The proposed Australia encryption law that would compel technology firms to provide a backdoor to encrypted data for government agencies has been criticised for undermining online safety.

The law, which is currently going through the Australian parliament, would see technology firms fined a maximum of A$10m ($7.3m) if they did not provide police with access to private encrypted data when requested. Police would have the power to request such data in situations where it was linked to suspected illegal activities.

The Australian government has defended the law, saying that would assist with the capture of serious criminals, such as terrorists or paedophiles.

“Our legislation for telecommunication intercepts, being able to access data, in order to investigate and prosecute criminal activity, with a warrant, is no longer fit for purpose,” said Angus Taylor, the Australian minister for law enforcement and cybersecurity, in an interview with Reuters.

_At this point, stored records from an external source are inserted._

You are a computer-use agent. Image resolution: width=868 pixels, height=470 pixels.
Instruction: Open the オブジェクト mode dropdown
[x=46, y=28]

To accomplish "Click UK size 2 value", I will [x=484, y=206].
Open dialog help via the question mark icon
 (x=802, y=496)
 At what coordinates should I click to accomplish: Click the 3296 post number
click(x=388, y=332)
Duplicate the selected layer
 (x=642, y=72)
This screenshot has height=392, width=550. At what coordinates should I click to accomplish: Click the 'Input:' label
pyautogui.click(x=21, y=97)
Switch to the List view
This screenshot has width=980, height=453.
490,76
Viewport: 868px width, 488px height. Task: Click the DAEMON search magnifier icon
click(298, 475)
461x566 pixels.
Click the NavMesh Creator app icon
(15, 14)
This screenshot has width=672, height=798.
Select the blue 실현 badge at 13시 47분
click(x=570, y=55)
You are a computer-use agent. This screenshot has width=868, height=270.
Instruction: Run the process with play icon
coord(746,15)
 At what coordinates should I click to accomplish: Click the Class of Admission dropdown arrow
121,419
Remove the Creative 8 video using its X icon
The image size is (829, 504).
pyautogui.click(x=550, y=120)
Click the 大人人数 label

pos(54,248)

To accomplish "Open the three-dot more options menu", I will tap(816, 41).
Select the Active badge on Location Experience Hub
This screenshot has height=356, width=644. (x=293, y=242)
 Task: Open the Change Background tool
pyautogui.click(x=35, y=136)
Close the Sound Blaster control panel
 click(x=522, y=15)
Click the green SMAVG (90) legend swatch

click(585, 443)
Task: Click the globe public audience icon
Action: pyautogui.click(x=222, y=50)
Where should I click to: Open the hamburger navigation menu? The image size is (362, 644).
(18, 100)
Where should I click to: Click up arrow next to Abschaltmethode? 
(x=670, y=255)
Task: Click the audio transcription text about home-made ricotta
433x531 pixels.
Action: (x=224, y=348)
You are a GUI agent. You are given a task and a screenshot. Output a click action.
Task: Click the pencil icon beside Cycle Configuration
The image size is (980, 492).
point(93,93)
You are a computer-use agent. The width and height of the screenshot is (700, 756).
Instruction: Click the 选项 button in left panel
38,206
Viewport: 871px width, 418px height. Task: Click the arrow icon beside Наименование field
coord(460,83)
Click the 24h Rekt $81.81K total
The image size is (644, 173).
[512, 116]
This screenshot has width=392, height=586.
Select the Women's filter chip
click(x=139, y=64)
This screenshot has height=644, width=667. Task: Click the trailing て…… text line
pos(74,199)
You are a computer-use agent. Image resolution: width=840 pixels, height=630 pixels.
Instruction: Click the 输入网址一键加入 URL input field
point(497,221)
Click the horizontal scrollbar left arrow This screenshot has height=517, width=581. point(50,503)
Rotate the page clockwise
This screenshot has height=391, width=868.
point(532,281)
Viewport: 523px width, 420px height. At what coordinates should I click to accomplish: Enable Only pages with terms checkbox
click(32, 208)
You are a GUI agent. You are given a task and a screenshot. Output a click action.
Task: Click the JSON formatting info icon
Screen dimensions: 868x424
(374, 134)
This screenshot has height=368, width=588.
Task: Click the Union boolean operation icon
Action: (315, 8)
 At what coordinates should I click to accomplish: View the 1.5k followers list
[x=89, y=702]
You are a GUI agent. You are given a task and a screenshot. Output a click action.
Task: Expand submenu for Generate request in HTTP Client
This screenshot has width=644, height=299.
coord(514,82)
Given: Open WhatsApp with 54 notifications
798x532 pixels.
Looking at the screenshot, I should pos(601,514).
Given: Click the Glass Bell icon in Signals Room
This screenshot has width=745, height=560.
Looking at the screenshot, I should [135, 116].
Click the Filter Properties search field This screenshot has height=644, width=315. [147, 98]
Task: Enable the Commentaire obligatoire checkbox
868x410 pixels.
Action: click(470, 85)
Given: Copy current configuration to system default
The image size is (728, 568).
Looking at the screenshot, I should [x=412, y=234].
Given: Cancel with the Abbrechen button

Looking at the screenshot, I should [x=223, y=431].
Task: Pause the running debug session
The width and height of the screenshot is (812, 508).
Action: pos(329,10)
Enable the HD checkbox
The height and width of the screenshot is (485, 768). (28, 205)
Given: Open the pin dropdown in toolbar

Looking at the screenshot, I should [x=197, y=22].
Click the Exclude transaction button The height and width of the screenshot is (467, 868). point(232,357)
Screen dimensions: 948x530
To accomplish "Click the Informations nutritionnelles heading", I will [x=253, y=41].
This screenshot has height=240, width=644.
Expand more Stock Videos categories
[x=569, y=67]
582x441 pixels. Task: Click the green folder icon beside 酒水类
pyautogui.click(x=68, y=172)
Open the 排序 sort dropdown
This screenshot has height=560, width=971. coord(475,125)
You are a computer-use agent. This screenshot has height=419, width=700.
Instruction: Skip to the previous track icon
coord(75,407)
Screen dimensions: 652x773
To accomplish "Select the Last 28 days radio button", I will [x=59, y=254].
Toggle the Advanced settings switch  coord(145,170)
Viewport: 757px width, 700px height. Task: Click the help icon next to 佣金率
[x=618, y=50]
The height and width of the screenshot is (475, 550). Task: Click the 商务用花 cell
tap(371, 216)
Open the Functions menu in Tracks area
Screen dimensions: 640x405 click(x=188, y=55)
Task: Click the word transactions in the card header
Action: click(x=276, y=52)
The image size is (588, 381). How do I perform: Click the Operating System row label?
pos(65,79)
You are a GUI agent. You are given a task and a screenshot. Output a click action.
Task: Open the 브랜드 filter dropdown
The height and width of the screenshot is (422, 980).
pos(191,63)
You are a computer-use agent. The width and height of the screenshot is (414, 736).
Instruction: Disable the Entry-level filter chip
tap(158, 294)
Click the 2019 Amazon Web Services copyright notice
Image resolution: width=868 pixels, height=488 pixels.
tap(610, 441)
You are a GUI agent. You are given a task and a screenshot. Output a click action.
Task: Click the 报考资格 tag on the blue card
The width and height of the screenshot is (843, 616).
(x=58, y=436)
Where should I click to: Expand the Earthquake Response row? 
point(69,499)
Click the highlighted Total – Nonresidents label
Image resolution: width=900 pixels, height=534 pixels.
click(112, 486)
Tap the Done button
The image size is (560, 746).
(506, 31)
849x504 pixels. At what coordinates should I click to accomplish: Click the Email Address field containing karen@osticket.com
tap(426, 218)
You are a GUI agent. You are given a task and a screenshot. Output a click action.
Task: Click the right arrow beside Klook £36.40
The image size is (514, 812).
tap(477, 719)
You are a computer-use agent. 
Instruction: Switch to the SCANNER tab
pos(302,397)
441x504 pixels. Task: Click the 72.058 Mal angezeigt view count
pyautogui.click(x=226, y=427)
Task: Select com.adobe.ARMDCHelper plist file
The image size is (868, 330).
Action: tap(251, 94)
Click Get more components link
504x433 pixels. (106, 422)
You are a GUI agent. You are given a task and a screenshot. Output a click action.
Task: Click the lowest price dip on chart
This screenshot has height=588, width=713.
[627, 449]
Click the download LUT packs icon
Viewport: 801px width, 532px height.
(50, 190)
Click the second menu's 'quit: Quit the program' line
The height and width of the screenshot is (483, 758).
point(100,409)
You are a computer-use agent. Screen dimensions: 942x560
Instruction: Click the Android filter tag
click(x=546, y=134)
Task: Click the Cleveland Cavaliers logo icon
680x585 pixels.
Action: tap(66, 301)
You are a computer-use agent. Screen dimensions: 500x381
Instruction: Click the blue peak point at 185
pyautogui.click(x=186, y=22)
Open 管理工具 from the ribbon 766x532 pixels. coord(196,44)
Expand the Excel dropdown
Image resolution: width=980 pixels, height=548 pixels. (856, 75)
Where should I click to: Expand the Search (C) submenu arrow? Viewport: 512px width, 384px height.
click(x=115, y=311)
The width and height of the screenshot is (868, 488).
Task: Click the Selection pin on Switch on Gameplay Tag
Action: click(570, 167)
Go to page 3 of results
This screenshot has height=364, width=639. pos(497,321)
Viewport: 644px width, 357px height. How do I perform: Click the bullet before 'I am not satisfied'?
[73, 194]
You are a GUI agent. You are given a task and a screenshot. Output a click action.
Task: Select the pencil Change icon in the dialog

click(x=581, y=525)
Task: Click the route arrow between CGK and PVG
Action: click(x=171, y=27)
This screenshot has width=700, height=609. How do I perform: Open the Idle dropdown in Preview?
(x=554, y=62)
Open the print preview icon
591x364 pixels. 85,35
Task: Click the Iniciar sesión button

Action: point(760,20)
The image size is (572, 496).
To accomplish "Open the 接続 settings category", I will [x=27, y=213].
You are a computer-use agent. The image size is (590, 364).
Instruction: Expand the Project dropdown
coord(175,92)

“Whether it’s pedophiles or terrorists or drug dealers, [the proposed law] makes sure we have legislation fit for purpose in a modern era.”

Criticism of Australia encryption law from technologists

In line with similar encryption backdoor discussions in other parts of the world, the technology industry has been highly critical of the proposed encryption law.

“Encryption is vital for online security,” said Marty P Kamden, CMO of NordVPN.

“In order to be safe on wireless networks, people need to use encryption services, such as VPNs. Encrypted communication apps, such as Telegram, are important for private conversations.”

In particular, creating methods for law enforcement to access encrypted content also makes it easier for other parties to gain access, creating renewed cybersecurity concerns for businesses.

“Since many businesses have moved online now, the significance of internet privacy and security has increased, and people should be allowed to use encryption,” added Kamden.

“Opening a backdoor for the government means opening it for other entities capable of exploiting the access as well.

“It could lead to a flood of hacks, stolen information and other forms of abuse. This could jeopardise the privacy of all players involved – individuals, companies and their clients.”